S-Space College of Natural Sciences (자연과학대학) Program in Bioinformatics (협동과정-생물정보학전공) Theses (Master's Degree_협동과정-생물정보학전공)
Trailing genomic signature to discover substantial information in genome data using bioinformatics approaches
생물정보학적 접근방법을 이용한 유전적 표지인자 탐색과 유전체데이터의 유용한 정보 발굴
- 자연과학대학 협동과정 생물정보학전공
- Issue Date
- 서울대학교 대학원
- 학위논문 (석사)-- 서울대학교 대학원 : 협동과정 생물정보학전공, 2016. 2. 김희발.
- These studies are mainly focusing on the deciphering biologically meaningful information in genome sequences of living organisms using bioinformatics techniques.
In chapter 2, I investigate the relationship between genomic composition and Berkshire pig’s meat quality trait by scanning for signatures of positive selection in whole-genome sequencing data. Berkshire pigs are regarded as having superior meat quality compared to other breeds. As the meat production industry seeks selective breeding approaches to improve profitable traits such as meat quality, information about genetic determinants of these traits is in high demand. However, most of the studies have been performed using trained sensory panel analysis without investigating the underlying genetic factors. Results revealed several candidate genes involved in Berkshire meat quality
most of these genes are involved in lipid metabolism and intramuscular fat deposition.

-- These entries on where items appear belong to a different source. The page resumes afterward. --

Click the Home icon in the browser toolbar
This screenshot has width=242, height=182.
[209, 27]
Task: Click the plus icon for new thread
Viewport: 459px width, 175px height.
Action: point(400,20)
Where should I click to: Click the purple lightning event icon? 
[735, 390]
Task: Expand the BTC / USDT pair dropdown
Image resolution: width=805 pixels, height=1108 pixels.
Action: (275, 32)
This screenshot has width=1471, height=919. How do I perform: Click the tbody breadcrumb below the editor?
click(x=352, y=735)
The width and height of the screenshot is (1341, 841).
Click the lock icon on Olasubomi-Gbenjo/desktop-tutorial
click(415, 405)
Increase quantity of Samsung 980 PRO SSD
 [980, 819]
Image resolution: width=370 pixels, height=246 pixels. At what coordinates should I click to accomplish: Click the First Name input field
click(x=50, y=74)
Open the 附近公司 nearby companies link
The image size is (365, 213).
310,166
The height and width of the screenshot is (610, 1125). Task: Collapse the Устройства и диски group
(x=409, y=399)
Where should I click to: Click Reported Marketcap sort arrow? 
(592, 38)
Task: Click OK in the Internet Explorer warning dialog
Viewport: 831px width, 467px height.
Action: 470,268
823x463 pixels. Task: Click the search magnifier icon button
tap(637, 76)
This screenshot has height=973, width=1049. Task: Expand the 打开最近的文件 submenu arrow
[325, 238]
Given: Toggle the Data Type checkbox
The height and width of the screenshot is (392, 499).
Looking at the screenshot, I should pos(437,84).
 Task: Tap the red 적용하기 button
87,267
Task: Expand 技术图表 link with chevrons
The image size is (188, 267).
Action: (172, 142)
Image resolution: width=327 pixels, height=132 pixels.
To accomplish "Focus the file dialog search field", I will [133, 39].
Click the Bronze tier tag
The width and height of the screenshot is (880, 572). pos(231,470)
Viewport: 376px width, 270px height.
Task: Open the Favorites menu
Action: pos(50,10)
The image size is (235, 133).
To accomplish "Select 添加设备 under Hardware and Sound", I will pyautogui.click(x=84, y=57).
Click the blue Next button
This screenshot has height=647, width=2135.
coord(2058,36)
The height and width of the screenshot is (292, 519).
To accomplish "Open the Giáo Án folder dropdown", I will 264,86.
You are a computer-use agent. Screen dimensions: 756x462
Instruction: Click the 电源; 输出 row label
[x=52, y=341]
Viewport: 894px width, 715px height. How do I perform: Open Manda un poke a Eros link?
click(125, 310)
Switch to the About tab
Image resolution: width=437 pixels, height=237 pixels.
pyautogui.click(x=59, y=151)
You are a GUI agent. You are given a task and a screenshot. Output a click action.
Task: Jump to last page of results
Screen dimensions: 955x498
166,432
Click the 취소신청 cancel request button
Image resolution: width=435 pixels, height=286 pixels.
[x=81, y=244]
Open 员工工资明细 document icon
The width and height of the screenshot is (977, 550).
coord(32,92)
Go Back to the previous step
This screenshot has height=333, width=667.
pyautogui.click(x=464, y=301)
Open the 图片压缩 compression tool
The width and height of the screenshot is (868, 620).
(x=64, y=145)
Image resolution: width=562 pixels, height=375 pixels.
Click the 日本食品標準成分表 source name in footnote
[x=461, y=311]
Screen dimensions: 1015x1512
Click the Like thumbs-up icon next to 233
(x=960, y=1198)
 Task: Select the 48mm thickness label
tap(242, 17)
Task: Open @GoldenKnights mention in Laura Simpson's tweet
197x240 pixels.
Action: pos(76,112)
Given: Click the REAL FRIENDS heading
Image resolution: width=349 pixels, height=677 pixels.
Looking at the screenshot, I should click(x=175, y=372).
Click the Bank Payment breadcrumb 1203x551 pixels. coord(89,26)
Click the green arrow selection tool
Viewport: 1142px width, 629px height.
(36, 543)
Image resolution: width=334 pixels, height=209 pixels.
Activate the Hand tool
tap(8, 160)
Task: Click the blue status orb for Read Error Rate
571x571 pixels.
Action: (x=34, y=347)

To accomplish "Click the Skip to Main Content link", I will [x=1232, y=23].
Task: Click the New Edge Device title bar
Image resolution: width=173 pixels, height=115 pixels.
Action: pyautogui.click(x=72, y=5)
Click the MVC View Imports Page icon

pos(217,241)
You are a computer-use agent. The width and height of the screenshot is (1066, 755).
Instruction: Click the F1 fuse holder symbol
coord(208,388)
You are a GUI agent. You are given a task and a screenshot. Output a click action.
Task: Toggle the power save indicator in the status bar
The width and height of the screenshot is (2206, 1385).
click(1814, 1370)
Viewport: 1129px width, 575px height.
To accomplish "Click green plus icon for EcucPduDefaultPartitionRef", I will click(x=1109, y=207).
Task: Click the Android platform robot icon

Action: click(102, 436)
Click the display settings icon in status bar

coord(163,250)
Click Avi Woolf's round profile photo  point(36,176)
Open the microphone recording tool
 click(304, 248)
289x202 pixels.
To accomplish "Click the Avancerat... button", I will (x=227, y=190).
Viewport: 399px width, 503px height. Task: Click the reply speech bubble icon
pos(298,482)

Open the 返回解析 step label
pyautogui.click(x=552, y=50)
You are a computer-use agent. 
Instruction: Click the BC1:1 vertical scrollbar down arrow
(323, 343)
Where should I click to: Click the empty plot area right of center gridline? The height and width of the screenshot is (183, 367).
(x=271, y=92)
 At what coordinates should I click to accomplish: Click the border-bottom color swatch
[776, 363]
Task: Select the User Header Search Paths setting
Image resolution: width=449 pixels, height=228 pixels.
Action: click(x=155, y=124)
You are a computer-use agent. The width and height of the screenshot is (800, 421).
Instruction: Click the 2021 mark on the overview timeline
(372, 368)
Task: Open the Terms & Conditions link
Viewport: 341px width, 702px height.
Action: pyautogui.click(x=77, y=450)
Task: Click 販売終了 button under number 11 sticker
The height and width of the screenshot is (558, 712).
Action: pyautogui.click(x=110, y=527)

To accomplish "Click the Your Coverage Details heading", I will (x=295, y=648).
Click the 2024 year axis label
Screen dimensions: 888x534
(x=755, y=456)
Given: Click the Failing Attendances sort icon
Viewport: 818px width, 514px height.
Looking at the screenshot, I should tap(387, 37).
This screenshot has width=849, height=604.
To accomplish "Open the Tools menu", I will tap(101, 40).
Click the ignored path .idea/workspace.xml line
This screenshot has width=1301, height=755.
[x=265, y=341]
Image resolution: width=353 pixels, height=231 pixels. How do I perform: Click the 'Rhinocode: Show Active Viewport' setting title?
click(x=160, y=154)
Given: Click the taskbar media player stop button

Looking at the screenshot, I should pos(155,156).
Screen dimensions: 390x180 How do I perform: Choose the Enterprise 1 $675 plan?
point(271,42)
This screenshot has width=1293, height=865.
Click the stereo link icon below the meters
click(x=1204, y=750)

In chapter 3, I construct the HGTree: database of horizontally transferred genes determined by tree reconciliation. In Bacteria and Archaea, Horizontal gene transfer (HGT) plays an important role in the acquisition of biological advantages such as virulence factor and antibiotic resistance and provides significant genetic diversity. It is important to have a well-defined database containing precise information about HGT events between Prokaryotes in order to understand prokaryotic evolution and discover genes which have led to adaptive genetic variation through HGT as opposed to processes such as mutation, natural selection, or genetic drift. The HGTree database provides putative genome-wide horizontal gene transfer information for 2,472 prokaryotic genomes by reconciling gene trees against species trees. The tree reconciliation method is considered to be a useful way to detect HGT events but has not been utilized extensively by existing databases because the method is computationally intensive and conceptually challenging. In this regard, HGTree represents a useful addition to the biological community, enabling quick and easy retrieval of information for HGT-acquired genes and better understanding of microbial taxonomy and evolution. The database is freely available and can be easily scaled and updated to keep pace with the rapid rise in genomic information.